Print, word for word, the opening line of the data below and every line after it through the line that contains "Zakupivli.pro (625, 2301)", but not the pictures.

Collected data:

--

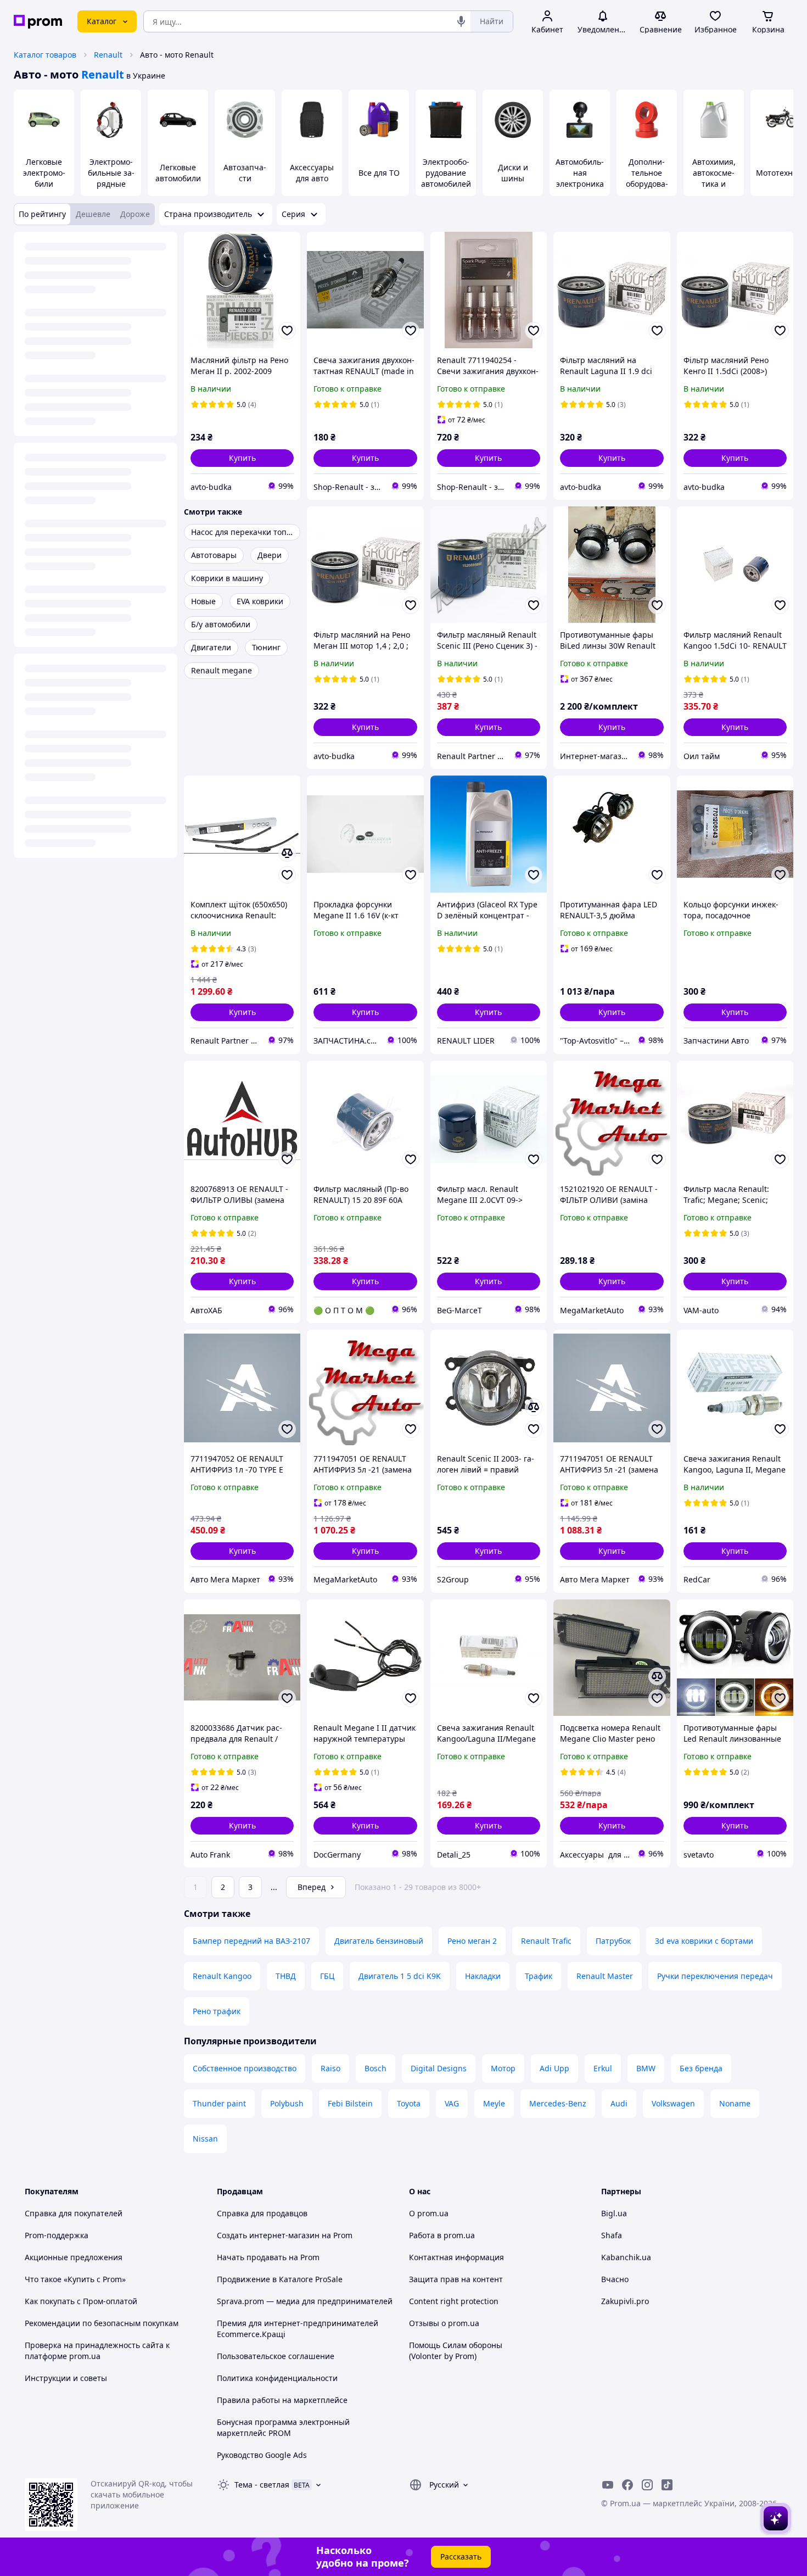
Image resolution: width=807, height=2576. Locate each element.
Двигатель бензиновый (378, 1941)
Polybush (287, 2103)
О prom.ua (429, 2213)
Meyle (494, 2103)
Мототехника (781, 173)
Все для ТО (379, 173)
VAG (452, 2103)
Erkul (602, 2068)
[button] (242, 458)
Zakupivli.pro (625, 2301)
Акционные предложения (73, 2257)
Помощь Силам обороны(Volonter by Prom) (455, 2350)
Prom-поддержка (56, 2235)
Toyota (409, 2103)
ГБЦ (327, 1976)
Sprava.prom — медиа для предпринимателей (305, 2301)
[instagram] (647, 2484)
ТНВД (286, 1976)
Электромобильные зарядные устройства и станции (111, 184)
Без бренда (701, 2068)
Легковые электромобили (44, 173)
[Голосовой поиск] (461, 21)
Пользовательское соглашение (275, 2356)
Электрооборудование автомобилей (446, 173)
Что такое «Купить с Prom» (75, 2279)
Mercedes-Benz (557, 2103)
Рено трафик (216, 2011)
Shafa (611, 2235)
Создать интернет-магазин (268, 2235)
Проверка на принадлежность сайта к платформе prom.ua (97, 2350)
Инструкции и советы (66, 2378)
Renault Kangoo (222, 1976)
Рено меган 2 (472, 1941)
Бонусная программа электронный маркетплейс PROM (283, 2427)
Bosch (375, 2068)
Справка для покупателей (73, 2213)
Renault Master (604, 1976)
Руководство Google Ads (262, 2455)
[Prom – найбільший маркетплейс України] (38, 22)
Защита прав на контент (456, 2279)
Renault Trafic (546, 1941)
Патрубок (613, 1941)
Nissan (205, 2138)
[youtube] (607, 2484)
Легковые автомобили (178, 172)
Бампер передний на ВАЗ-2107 (251, 1941)
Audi (618, 2103)
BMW (645, 2068)
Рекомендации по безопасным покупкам (101, 2323)
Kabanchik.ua (626, 2257)
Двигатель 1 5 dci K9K (399, 1976)
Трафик (538, 1976)
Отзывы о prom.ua (444, 2323)
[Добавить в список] (287, 330)
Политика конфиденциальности (277, 2378)
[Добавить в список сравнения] (287, 853)
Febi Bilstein (350, 2103)
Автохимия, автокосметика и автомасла (714, 178)
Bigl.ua (614, 2213)
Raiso (330, 2068)
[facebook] (627, 2484)
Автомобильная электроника (580, 173)
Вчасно (615, 2279)
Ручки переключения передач (715, 1976)
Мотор (503, 2068)
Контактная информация (456, 2257)
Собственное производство (244, 2068)
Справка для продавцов (262, 2213)
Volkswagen (673, 2103)
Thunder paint (219, 2103)
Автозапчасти (244, 172)
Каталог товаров (45, 54)
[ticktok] (667, 2484)
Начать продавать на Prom (268, 2257)
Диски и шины (513, 172)
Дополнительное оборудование (647, 178)
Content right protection (453, 2301)
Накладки (483, 1976)
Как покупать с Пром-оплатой (81, 2301)
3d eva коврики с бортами (704, 1941)
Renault (108, 54)
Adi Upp (554, 2068)
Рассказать (460, 2556)
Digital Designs (439, 2068)
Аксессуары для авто (312, 172)
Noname (734, 2103)
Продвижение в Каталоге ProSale (280, 2279)
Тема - (261, 2484)
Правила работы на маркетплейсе (282, 2400)
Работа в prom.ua (442, 2235)
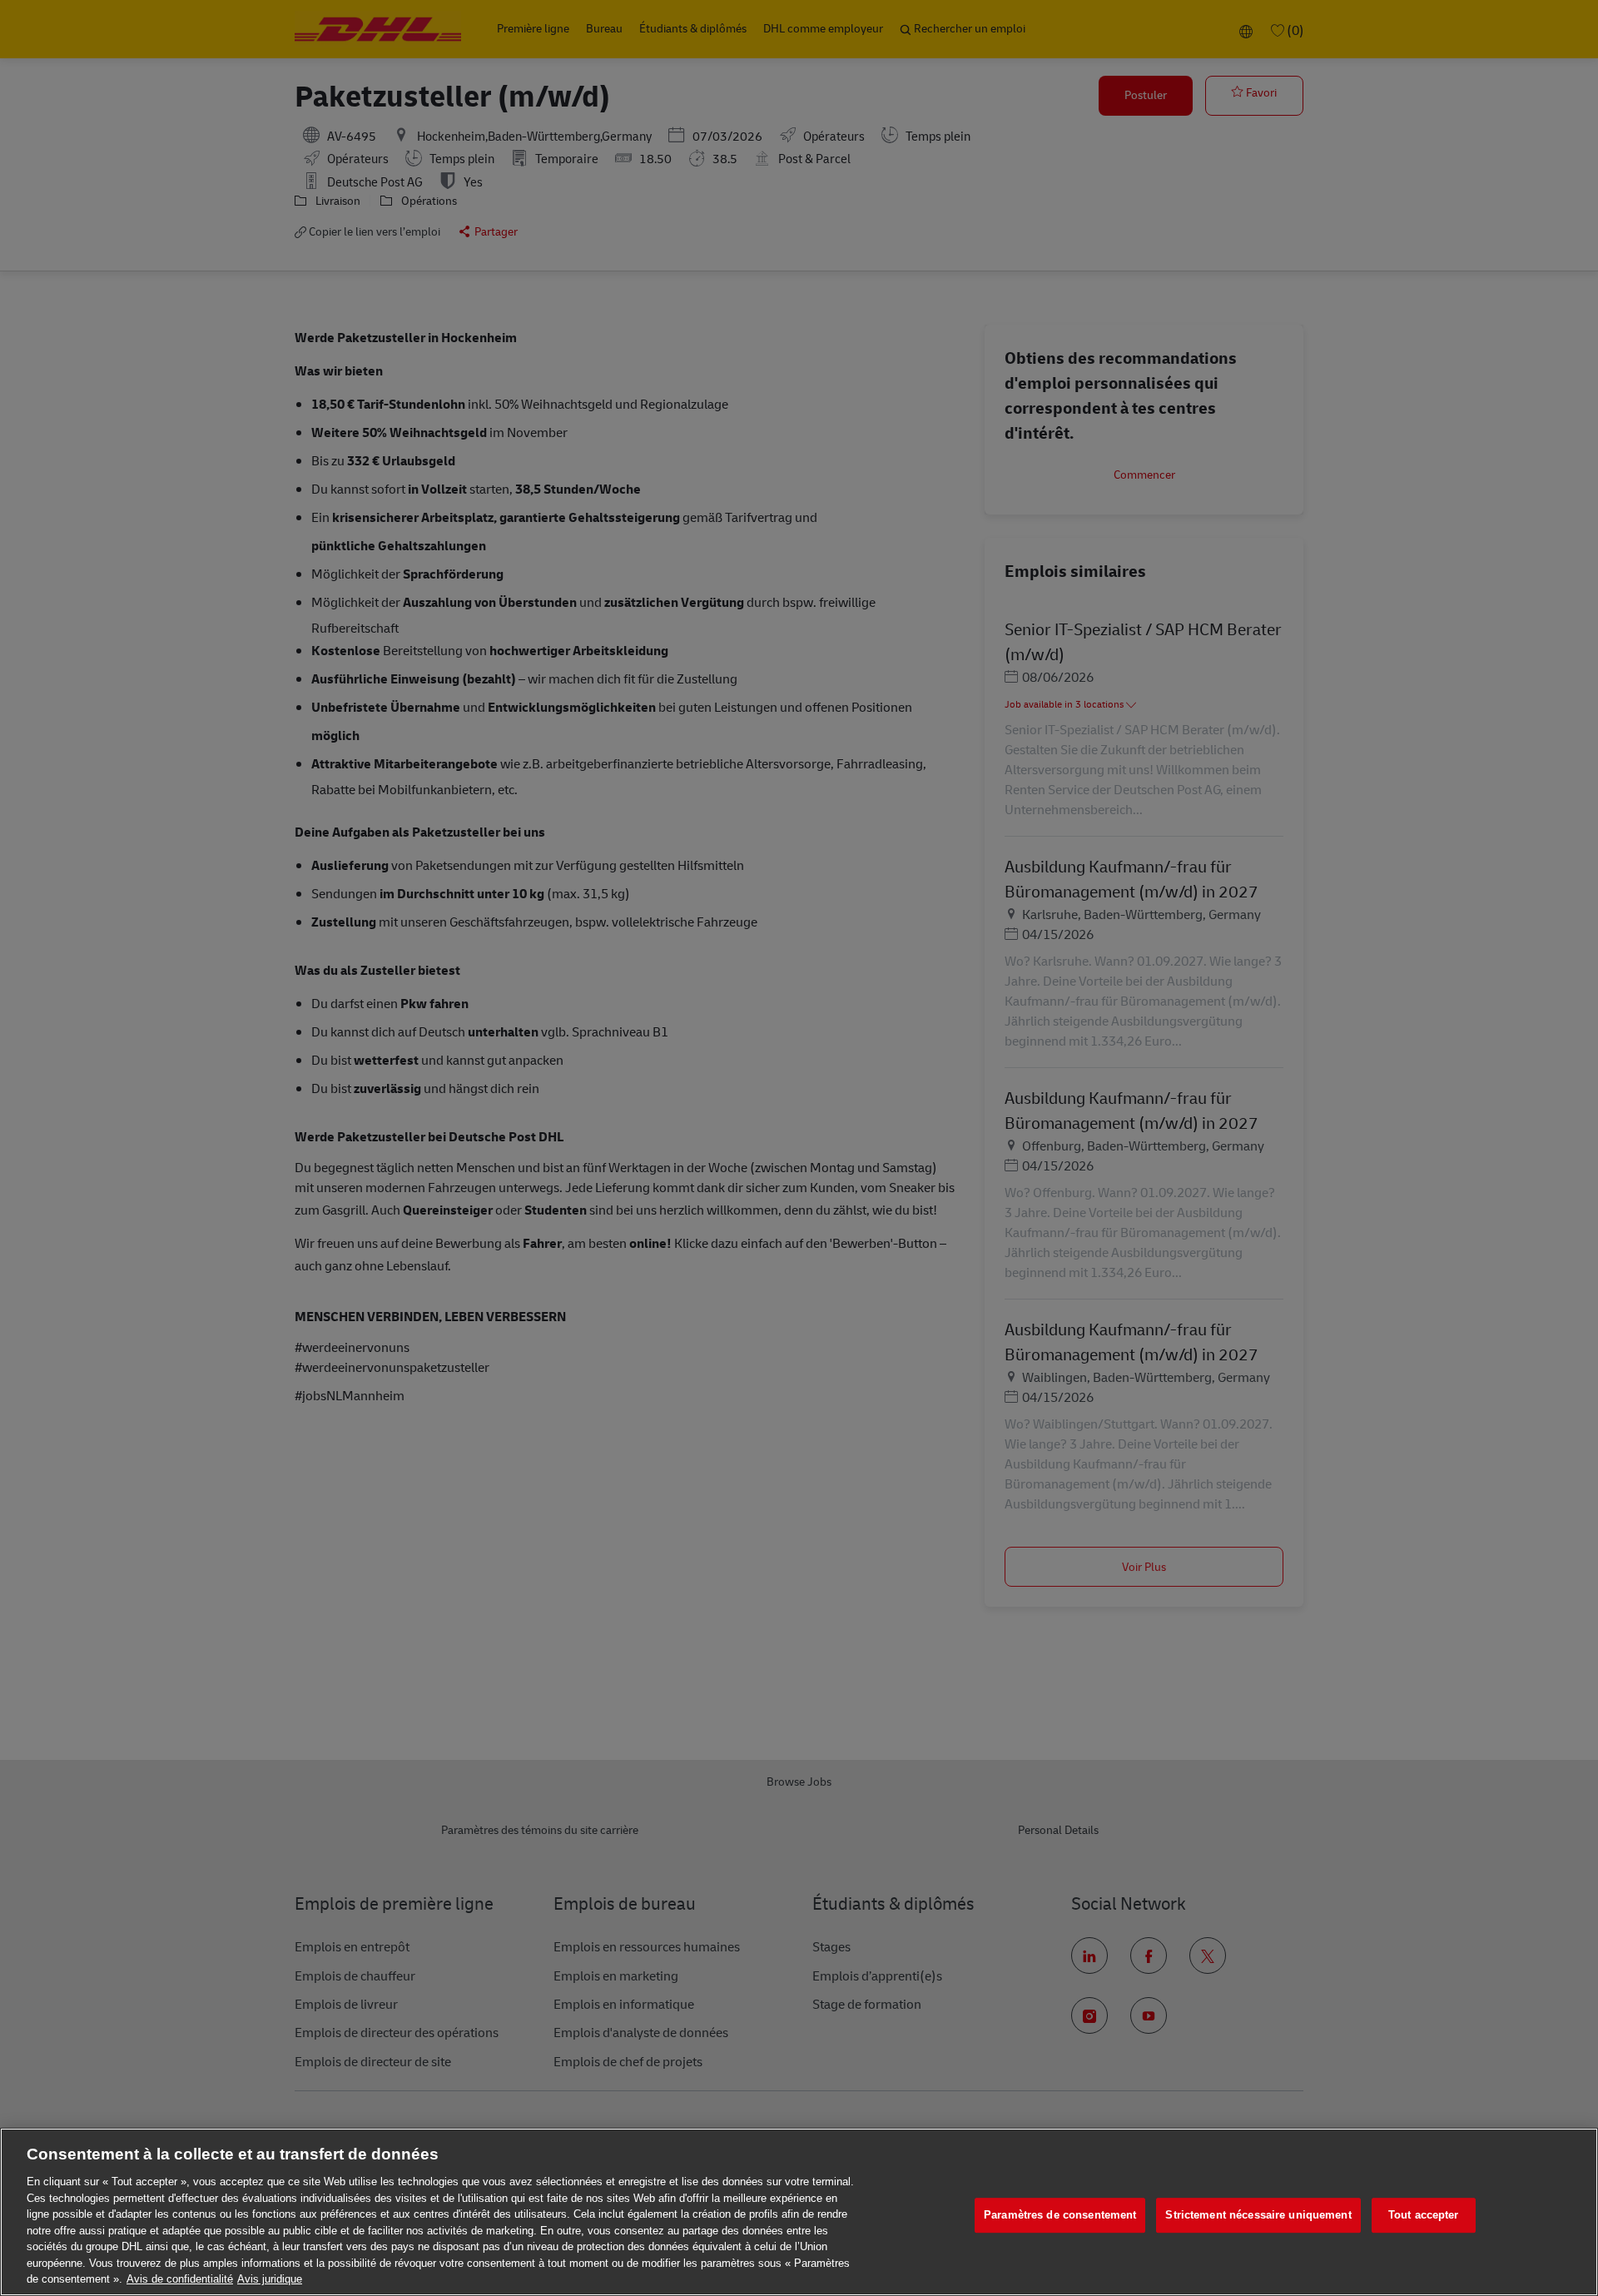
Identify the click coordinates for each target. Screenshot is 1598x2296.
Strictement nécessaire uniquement (1258, 2215)
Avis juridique (269, 2279)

--

EXERCISE RESULT:
Image resolution: width=807, height=2576. Locate each element.
Двигатель бензиновый (378, 1941)
Polybush (287, 2103)
О prom.ua (429, 2213)
Meyle (494, 2103)
Мототехника (781, 173)
Все для ТО (379, 173)
VAG (452, 2103)
Erkul (602, 2068)
[button] (242, 458)
Zakupivli.pro (625, 2301)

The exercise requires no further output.